The giggly 38-year-old told me she's a competitive person when playing Monopoly but also described her shock at some of the aggressive tactics and what she viewed as poor sportsmanship in Christchurch, particularly by one man who she described as "downright mean". Meanwhile, Martin Weaver, the 35-year-old who won the Wellington final, says his approach next weekend will be "ruthless". Though he rather undercut this stern game plan by laughing after he told me it.

Rather than ruthless, he seems to have a gambler's approach to the game. "I just take risks". So as I entered the last round, in the bottom half of the points table but with hopes still alive, my approach should have been focused and aggressive. Or perhaps I should have played the probabilities using a keen sense of tactics and a thought for the bigger strategic picture. Or maybe I should have dressed as a fairy and thrown caution to the wind. As it turns out, I should have stayed home.

Deal or no deal? Some 15 minutes into the final round, Nimble Thimble wants one. He would trade my single orange property, Vine St, for his Leicester Square. The offer would complete my yellow set of properties and I could start building houses. This was a no-brainer. Deal! Even better, as this last game wound on I was cleaning up.

Despite being at the table with the three best players - including a double New Zealand champ - I was the only player to complete sets of properties (the brown set, Old Kent and Whitechapel roads, was the other) and I got busy building houses, collecting rent and getting rich. As the hour drew to a close it was plain I'd won this final game, I would be the best. And then it dawned: Nimble Thimble had manipulated the game, allowing me to win, but hopefully helping him to win bigger.

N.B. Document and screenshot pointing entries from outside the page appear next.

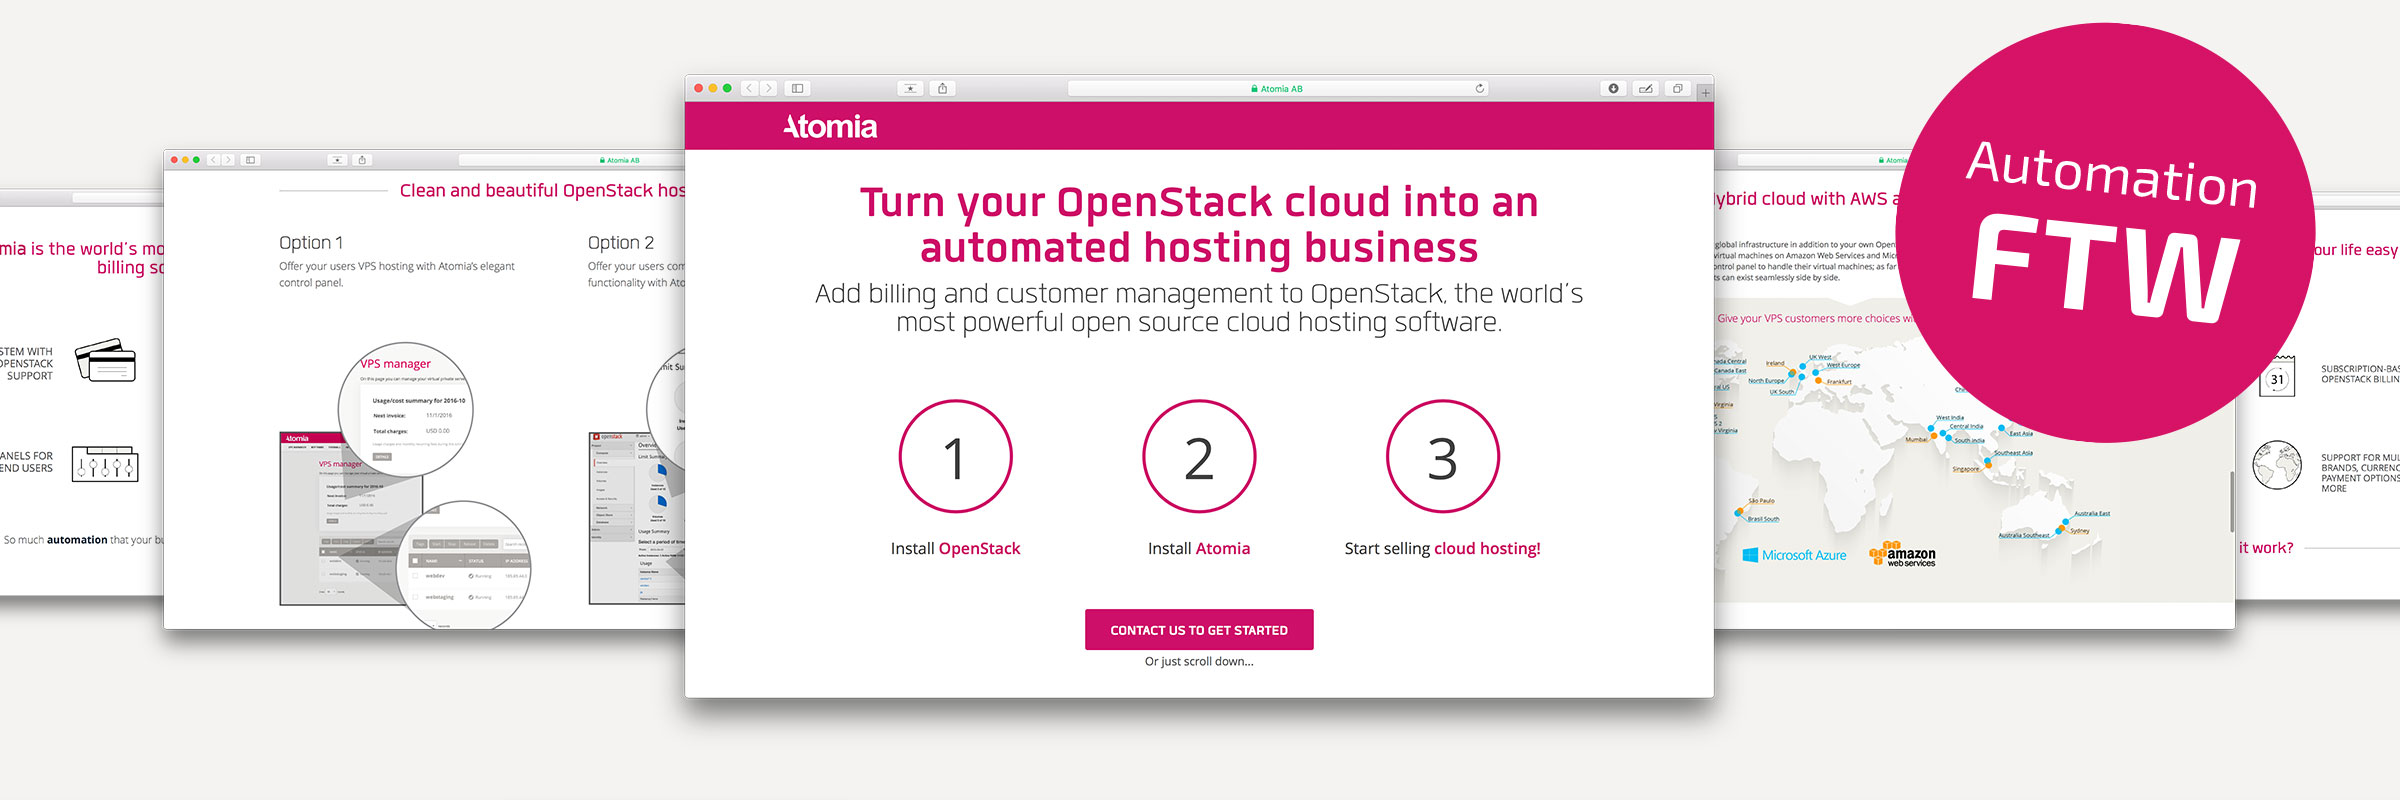Click the Contact Us To Get Started button

[1199, 630]
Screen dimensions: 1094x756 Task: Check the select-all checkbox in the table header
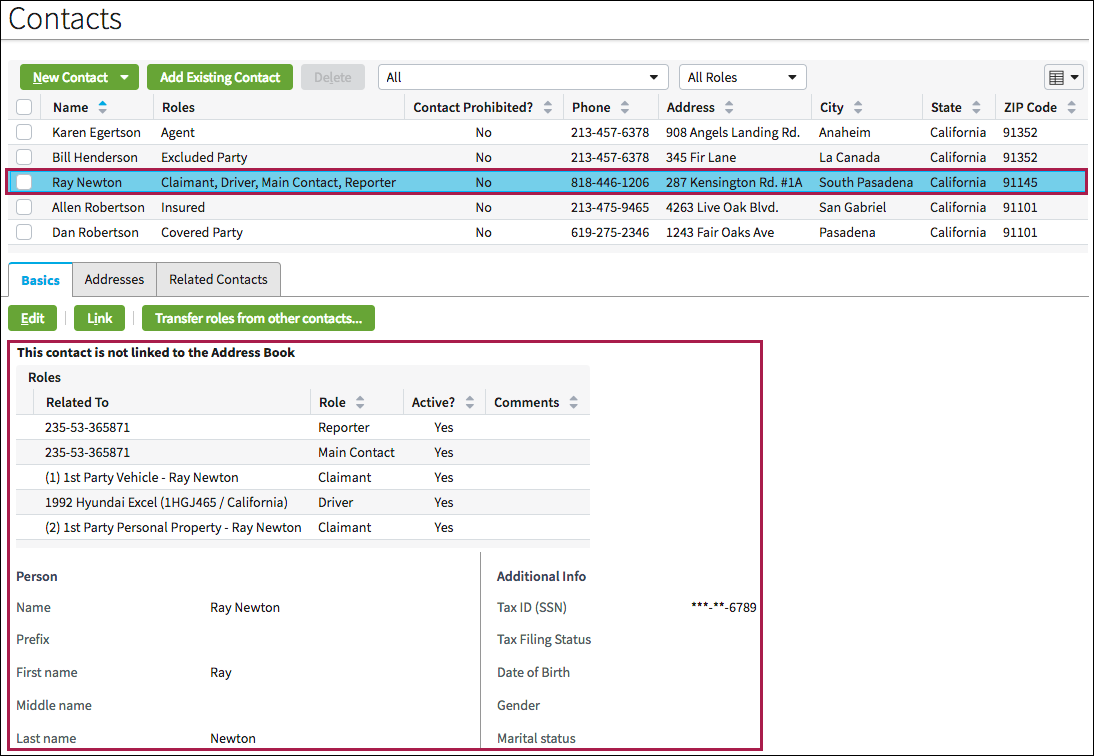tap(24, 107)
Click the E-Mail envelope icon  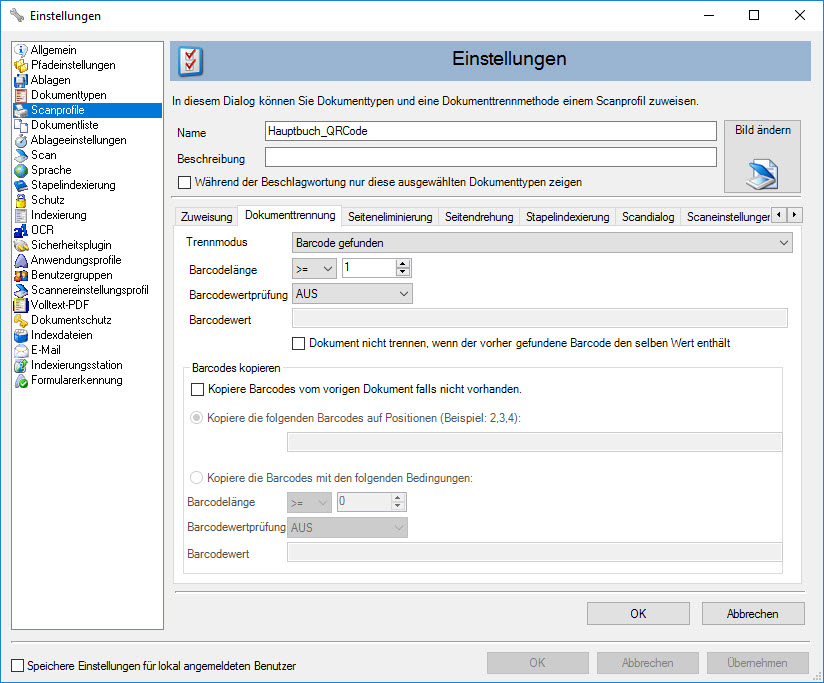coord(22,350)
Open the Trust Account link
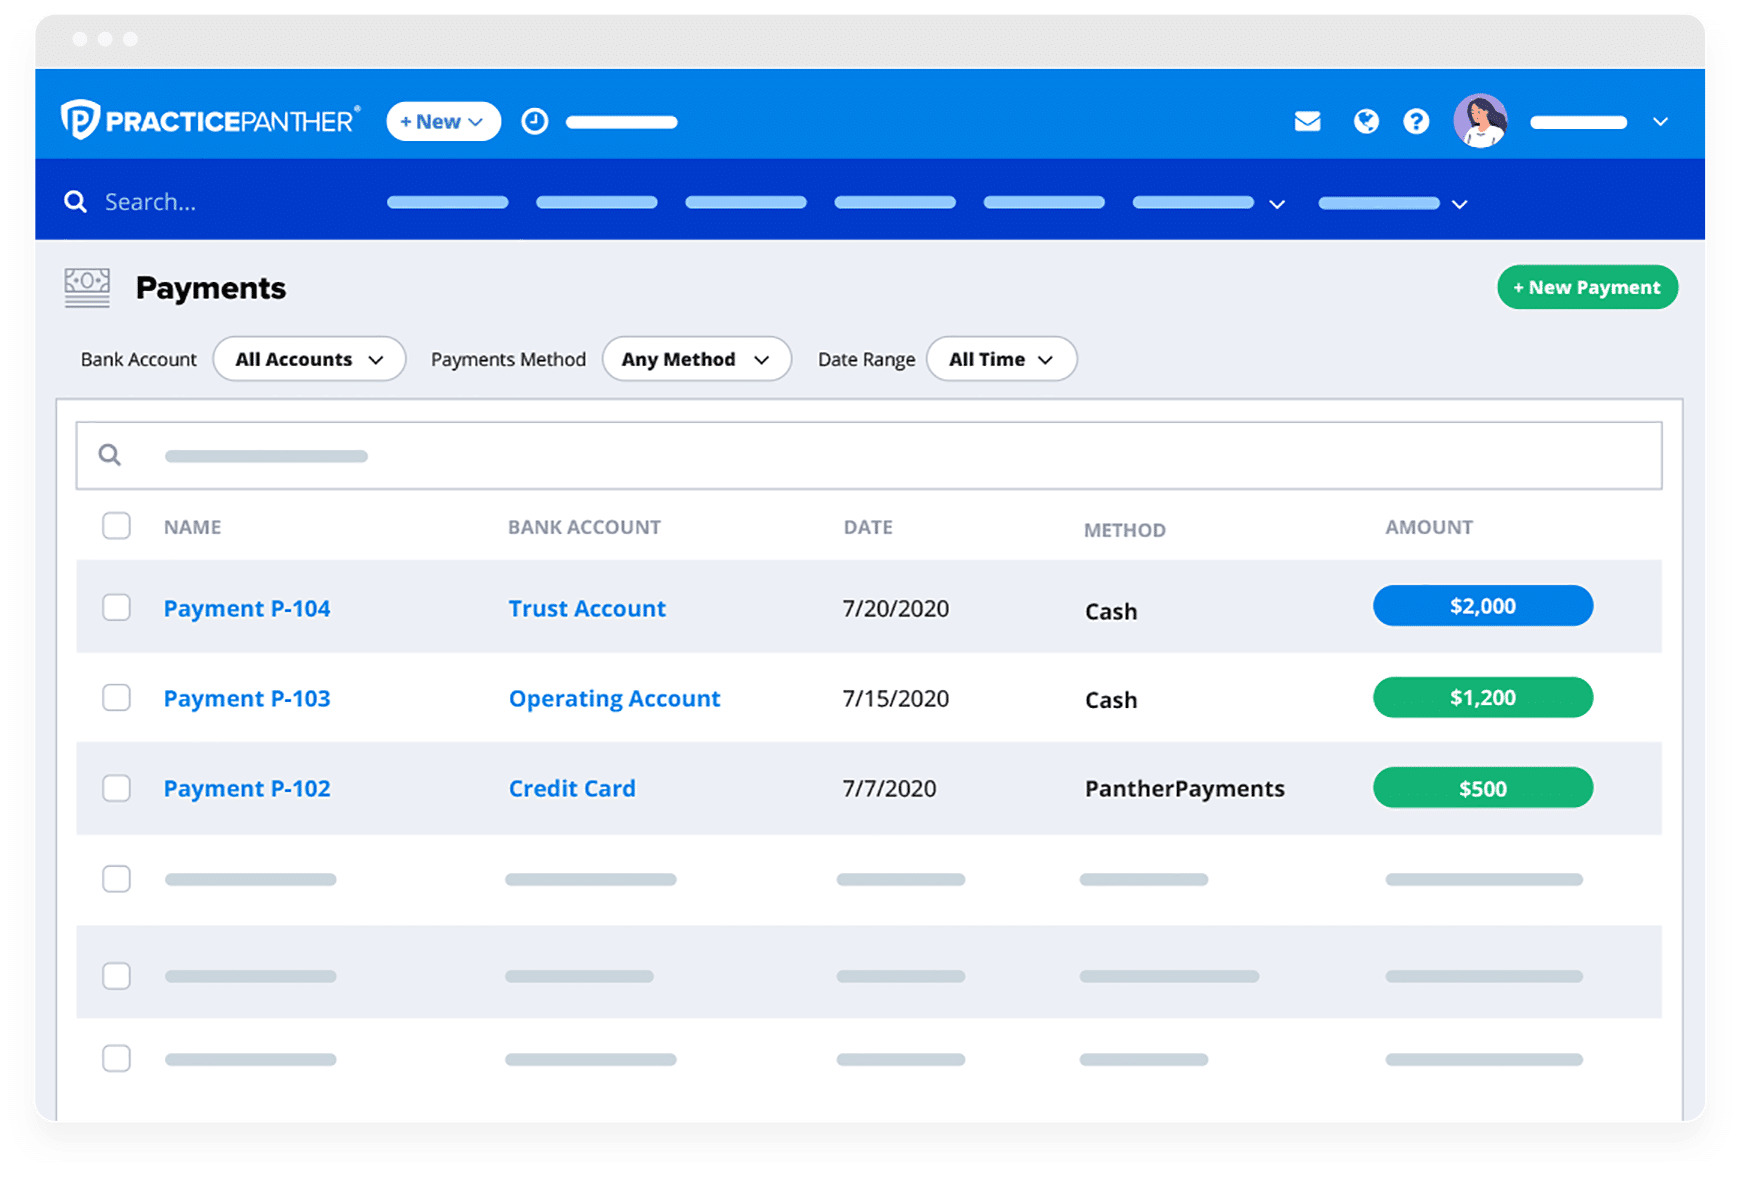Screen dimensions: 1742x1179 587,608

By trading Vine for Leicester, I had unwittingly helped him block any chance of Squire - who was in second place going into the last round - winning the whole shebang. Here's how it worked: with Thimble owning Vine St, there was no chance Squire could complete Vine's set of properties (he was holding the other two orange streets). Why? Because there was no way in hell Thimble would trade it. No set meant no chance of Squire coining it.

Thimble, the risk management expert, had assessed the bigger strategic picture, made his calculations and backed his luck to win the tournament even if he lost this game. He'd also played me like a Stradivarius. As I counted up my cash and properties at the end of the game, my smugness at beating the best - and finishing a satisfactory seventh out of 20 players - was rather overwhelmed by the embarrassment of being so easily manipulated.

To his credit, Squire still shook my hand as we got up from the table to wait for Mr Monopoly to crown Thimble as Auckland champion and not him - and although he didn't mentioned it, we both knew it was plain enough: in that final hour, I'd been handed a lesson.

Monopoly, it is said, is just a game. But amateurs should stay well clear.